One of the poets, John Rogers, 79, from Deopham, said he wrote poems in memory of his wife, Barbara, who died in October last year.

Mr Rogers said: 'I wrote about the onset of dementia in my wife and what it meant to me. It's about the journey of dementia.

'She had it for eight years and when we started there was no support at all, so I am so glad this group is here now.'

Mr Rogers said he remembered a time his wife could recognise him or their grandchildren, which was devastating.

He said writing poetry and taking with others at the support group had helped him heal.

He said: 'It's such a support when you can talk frankly to other people about what you're going through. It really helps to talk to others.'

But not all of the poems have heartbreaking themes. Many deal with happy memories, friends and reflections on countryside pleasure.

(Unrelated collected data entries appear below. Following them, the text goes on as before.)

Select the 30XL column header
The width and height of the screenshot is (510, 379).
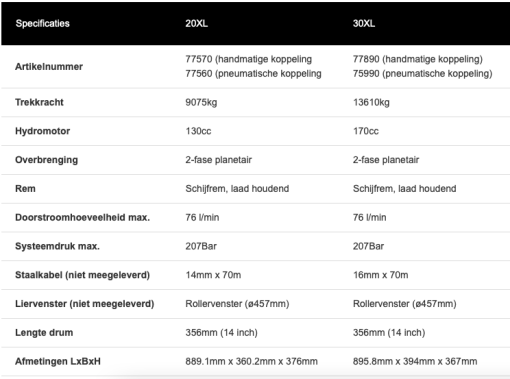(x=364, y=23)
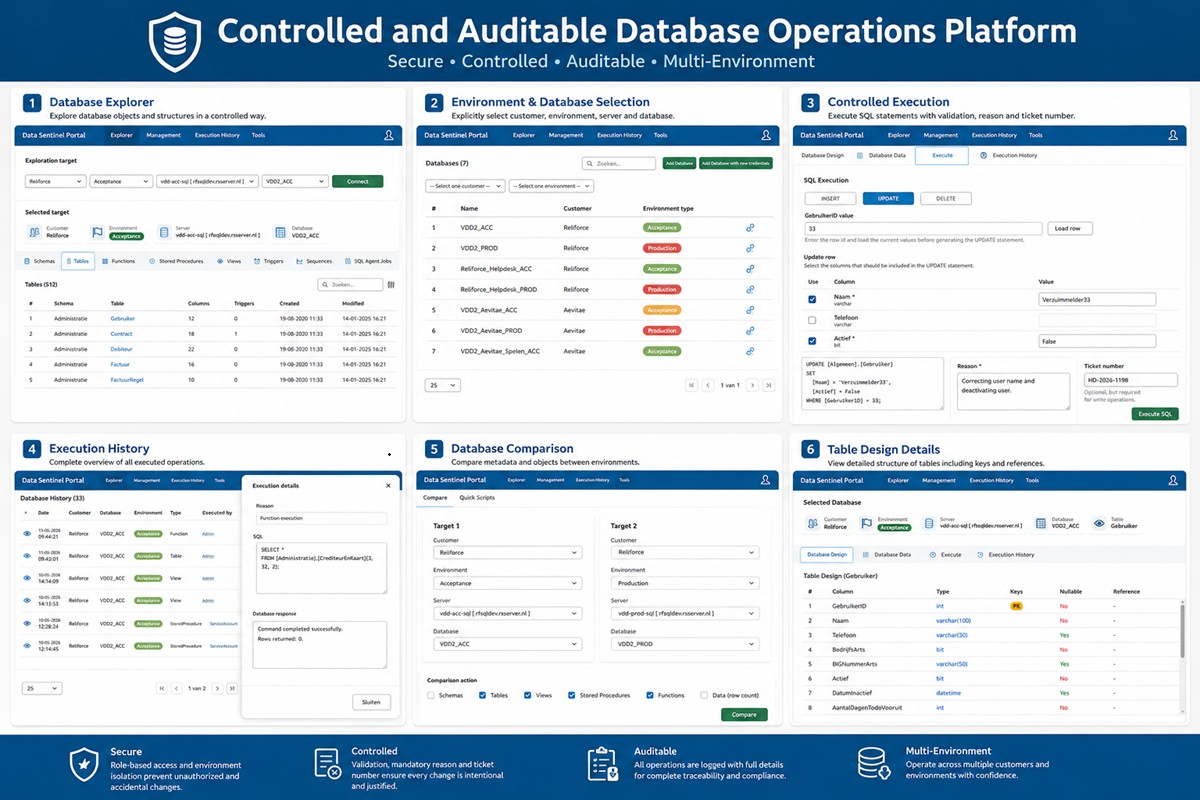
Task: Check the Telefoon column checkbox
Action: point(812,320)
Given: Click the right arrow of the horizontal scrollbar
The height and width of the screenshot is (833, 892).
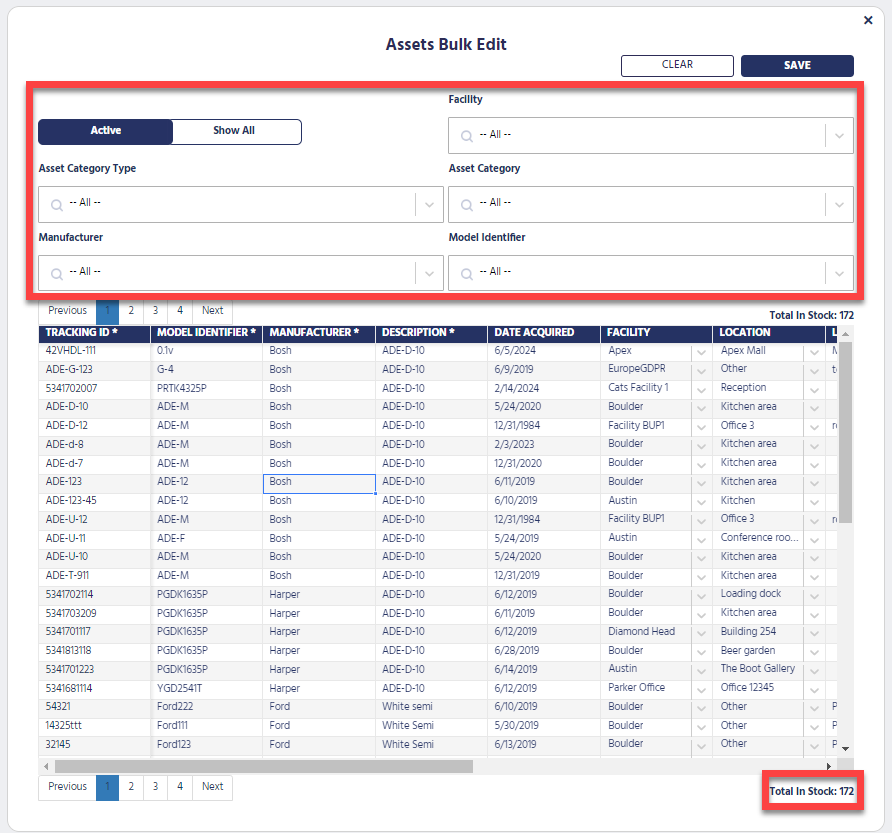Looking at the screenshot, I should point(828,765).
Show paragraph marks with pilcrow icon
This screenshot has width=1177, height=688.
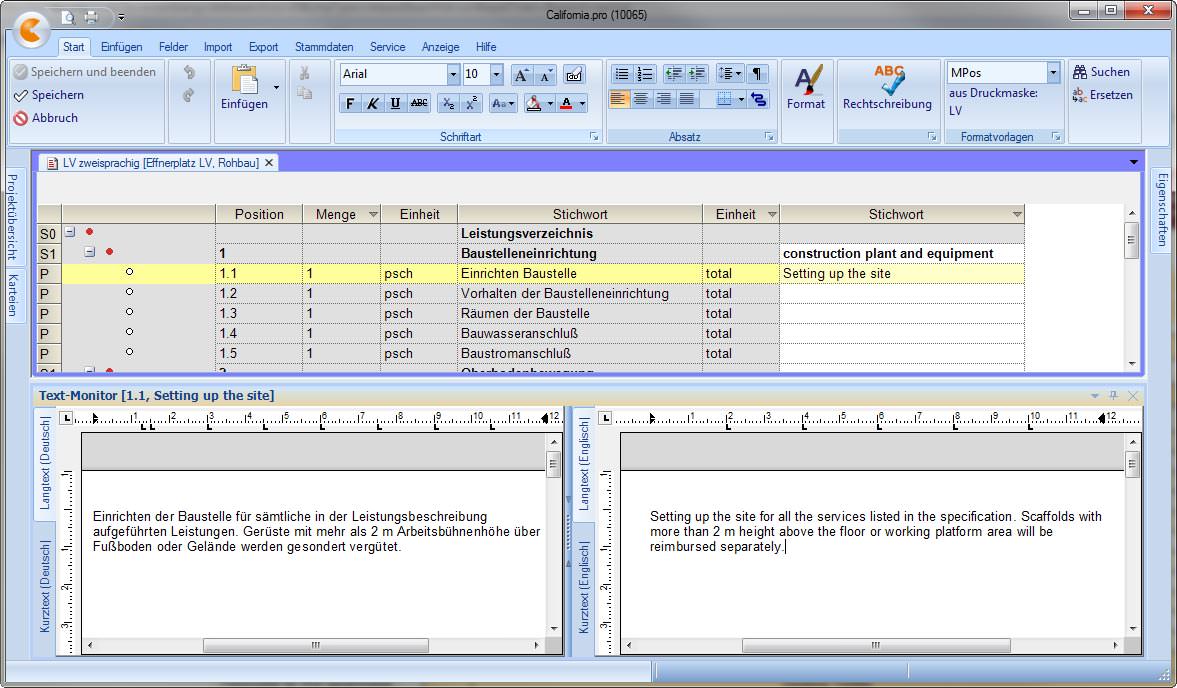(x=757, y=74)
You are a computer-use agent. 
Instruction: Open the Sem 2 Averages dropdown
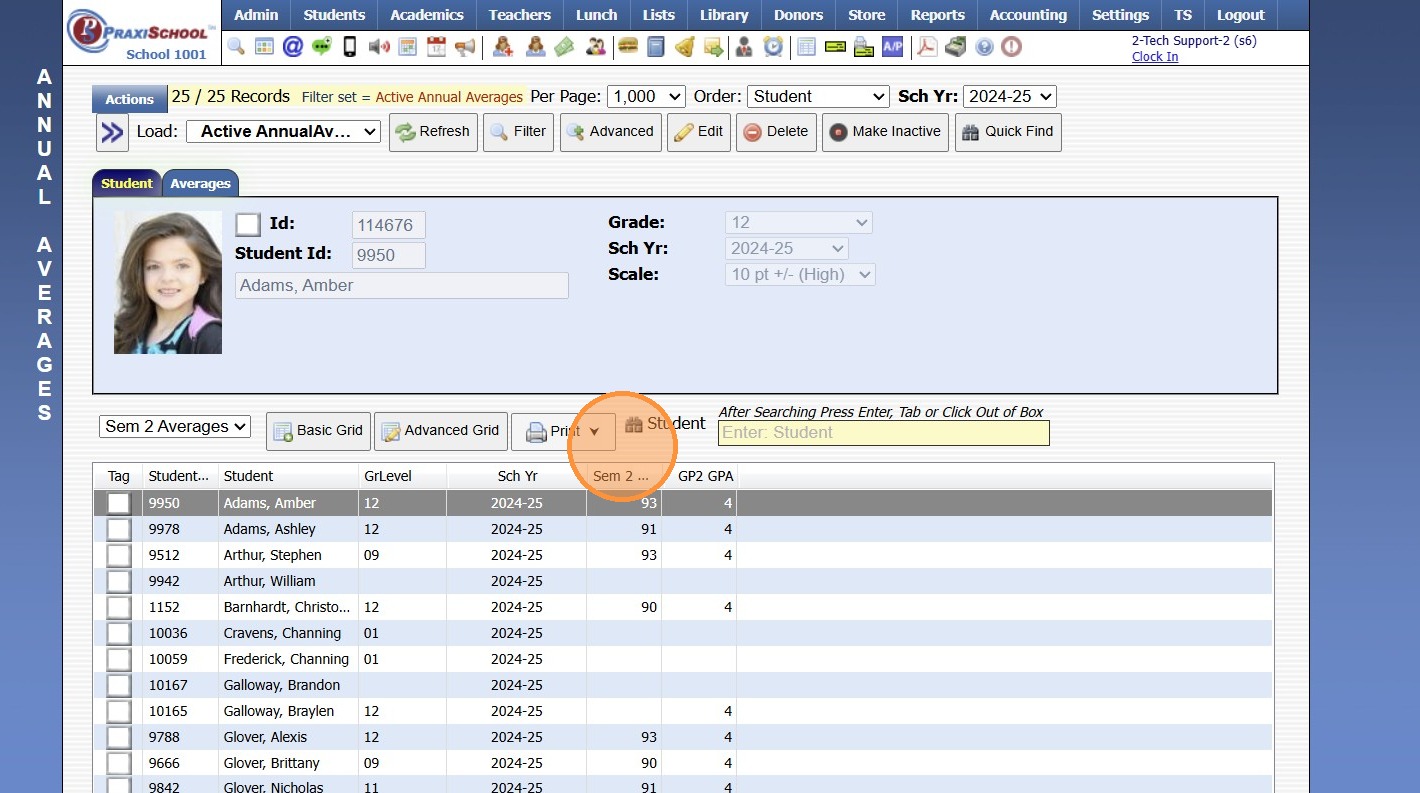point(176,427)
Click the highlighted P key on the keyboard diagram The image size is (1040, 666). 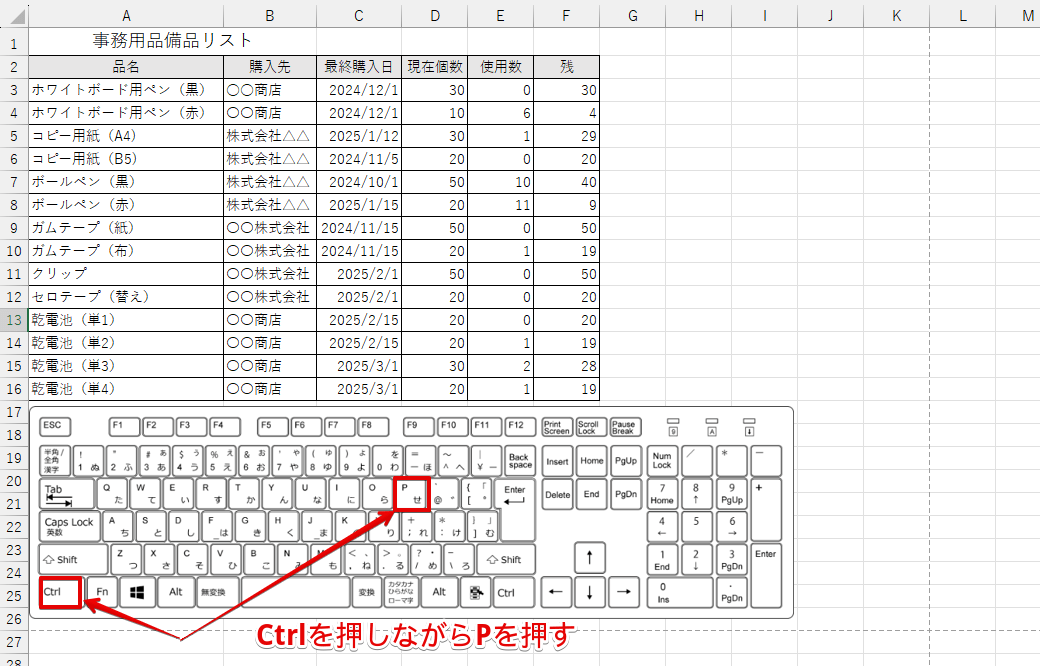410,491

Another contributor, Ann Bennett, said she wrote about a memory of her granddaughter.

She said: 'I had the grandchildren up one time and there were bees all around the onion plant. I will always remember her face when she saw them.'

Mrs Chapman said some of the poems would also be recorded by the Wymondham and Attleborough Talking Newspaper group.

The book is available from Kett's Books in Wymondham or directly from the dementia support group, which meets on Fridays at the Fairland Church Centre, Fairland Hill, Wymondham.

The book will be launched at the official opening of a new dementia-friendly garden beside Fairland United Reformed Church on July 1.